** Begin Input **

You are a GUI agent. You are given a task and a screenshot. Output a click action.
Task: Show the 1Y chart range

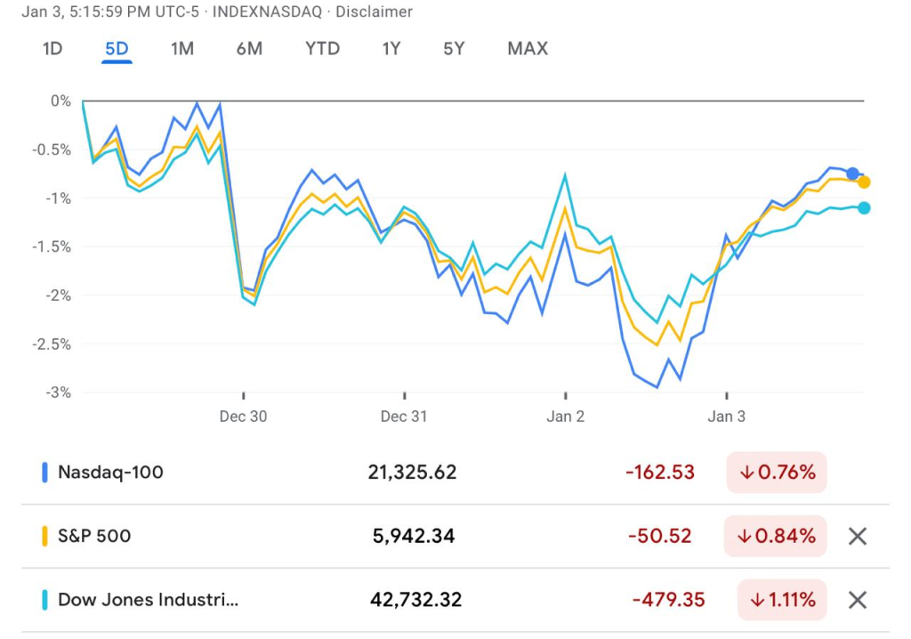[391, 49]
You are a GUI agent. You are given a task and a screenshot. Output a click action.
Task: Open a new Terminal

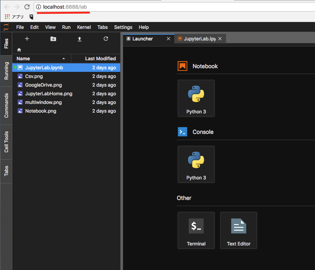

** End Input **

Aim of the exercise ▸ Update all the items above by changing every "GUI agent" to "screen agent" and keeping the rest unchanged. Leave the pictures out.

Solution ▸
You are a screen agent. You are given a task and a screenshot. Output a click action.
Task: Show the 1Y chart range

[391, 49]
You are a screen agent. You are given a task and a screenshot. Output a click action.
Task: Open a new Terminal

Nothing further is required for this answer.